[Start of Attachment]

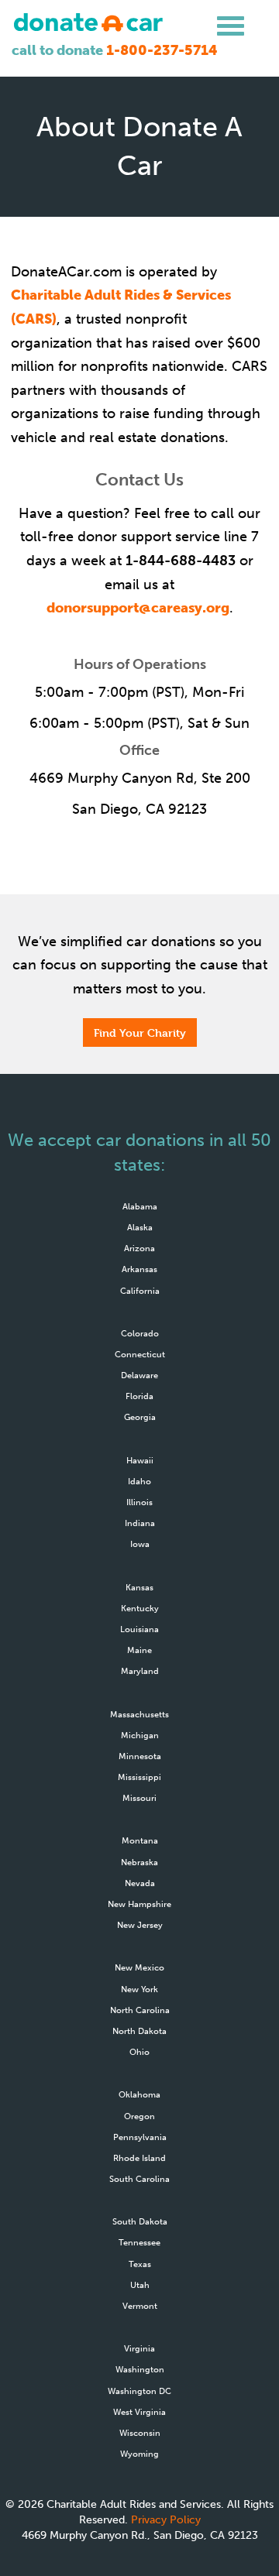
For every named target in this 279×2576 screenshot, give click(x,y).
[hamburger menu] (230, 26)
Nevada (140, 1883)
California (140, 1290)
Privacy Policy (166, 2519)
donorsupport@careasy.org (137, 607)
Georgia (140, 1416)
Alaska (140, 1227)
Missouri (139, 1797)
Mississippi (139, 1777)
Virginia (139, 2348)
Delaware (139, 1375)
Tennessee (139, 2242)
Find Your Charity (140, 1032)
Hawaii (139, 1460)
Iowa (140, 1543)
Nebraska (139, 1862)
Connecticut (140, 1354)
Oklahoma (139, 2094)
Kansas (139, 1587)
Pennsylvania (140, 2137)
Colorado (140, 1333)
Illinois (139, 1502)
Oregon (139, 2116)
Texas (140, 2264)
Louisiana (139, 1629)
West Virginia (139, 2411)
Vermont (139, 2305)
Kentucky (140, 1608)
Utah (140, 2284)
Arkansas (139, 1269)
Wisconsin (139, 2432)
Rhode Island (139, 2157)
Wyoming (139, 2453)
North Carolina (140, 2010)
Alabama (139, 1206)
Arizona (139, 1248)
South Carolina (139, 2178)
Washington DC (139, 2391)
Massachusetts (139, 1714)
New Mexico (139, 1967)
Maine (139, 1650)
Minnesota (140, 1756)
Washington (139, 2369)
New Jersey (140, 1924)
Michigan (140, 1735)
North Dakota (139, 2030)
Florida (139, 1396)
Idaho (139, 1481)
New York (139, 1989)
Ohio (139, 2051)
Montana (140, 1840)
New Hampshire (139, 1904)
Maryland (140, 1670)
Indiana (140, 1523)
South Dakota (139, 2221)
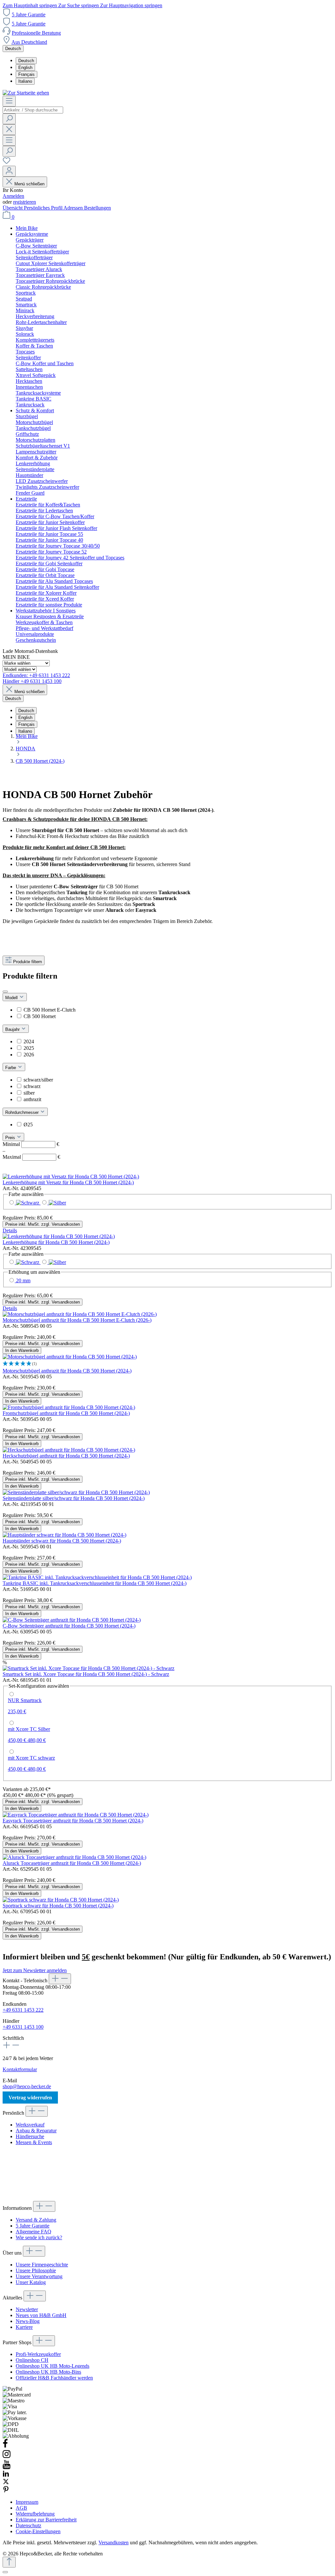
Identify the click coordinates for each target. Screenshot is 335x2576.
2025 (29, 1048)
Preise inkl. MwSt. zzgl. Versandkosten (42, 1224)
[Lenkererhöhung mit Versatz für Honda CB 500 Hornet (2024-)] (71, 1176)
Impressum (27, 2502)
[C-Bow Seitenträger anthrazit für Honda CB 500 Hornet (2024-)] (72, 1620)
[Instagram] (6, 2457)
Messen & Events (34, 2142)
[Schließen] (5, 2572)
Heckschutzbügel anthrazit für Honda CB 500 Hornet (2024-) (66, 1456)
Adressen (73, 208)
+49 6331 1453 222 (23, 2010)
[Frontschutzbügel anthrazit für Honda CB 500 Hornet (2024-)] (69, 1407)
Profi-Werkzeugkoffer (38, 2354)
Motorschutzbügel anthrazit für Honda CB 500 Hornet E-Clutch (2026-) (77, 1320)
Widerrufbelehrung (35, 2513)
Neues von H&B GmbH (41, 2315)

[End of Attachment]

ACTIVITY – State the number of lines in the data that carry "Hornet", and add nothing to it.

TASK RESULT – 5